Abstract

In the pivotal clinical trials of intravenous tissue plasminogen activator (TPA) therapy for ischemic stroke, a low rate of early arterial recanalization was suspected due to the small numbers of patients who had early dramatic clinical improvement. TPA activity can be enhanced with ultrasound including 2 MHz transcranial Doppler (TCD).
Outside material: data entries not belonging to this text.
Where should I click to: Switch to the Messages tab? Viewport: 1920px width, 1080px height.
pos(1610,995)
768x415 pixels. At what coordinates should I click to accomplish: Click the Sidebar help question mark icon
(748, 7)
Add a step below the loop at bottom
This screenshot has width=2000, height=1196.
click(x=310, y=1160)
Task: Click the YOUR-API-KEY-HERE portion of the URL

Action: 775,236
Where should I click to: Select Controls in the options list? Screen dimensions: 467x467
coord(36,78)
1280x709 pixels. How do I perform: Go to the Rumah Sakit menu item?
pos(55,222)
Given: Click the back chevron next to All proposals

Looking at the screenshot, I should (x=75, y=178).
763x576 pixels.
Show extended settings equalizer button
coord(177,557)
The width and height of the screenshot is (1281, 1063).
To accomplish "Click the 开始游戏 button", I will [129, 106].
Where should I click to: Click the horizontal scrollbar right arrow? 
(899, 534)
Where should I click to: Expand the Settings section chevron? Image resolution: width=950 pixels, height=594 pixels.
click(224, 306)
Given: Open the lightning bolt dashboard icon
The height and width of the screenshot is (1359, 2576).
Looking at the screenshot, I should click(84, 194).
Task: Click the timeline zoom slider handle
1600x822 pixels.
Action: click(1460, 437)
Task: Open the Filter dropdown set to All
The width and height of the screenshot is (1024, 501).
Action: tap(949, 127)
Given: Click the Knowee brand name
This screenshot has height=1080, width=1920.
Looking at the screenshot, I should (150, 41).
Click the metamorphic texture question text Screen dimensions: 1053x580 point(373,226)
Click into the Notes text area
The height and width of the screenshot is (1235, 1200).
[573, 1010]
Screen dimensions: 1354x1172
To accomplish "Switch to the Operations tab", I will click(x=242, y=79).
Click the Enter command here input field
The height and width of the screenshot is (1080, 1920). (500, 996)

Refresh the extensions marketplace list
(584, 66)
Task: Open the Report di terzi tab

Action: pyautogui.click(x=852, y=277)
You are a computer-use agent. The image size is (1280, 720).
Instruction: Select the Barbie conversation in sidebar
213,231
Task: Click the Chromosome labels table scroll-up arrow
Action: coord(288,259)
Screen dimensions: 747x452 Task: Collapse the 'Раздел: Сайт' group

TCD can identify residual signals around the thrombus with the thrombolysis in brain ischemia (TIBI) flow grading system and therefore expose more thrombus surface to circulating TPA. A phase I clinical study, monitoring TPA infusion with diagnostic ultrasound resulted in an unexpectedly high rate of complete recanalization (36% of proximal middle cerebral artery (MCA) occlusions) and associated early dramatic clinical recovery (24%) among treated patients. The external application of diagnostic ultrasound in our studies raised the possibility that a synergistic TPA and ultrasound action accelerated flow improvement and achieved faster and more complete thrombus dissolution as predicted from experimental models. The CLOTBUST (combined lysis of thrombus in brain ischemia using transcranial ultrasound and systemic TPA) trial is testing this hypothesis in a phase II clinical randomized multi-center setting. Dramatic clinical recovery from stroke and complete recanalization shortly after TPA bolus are feasible goals for thrombolysis assisted with TCD monitoring.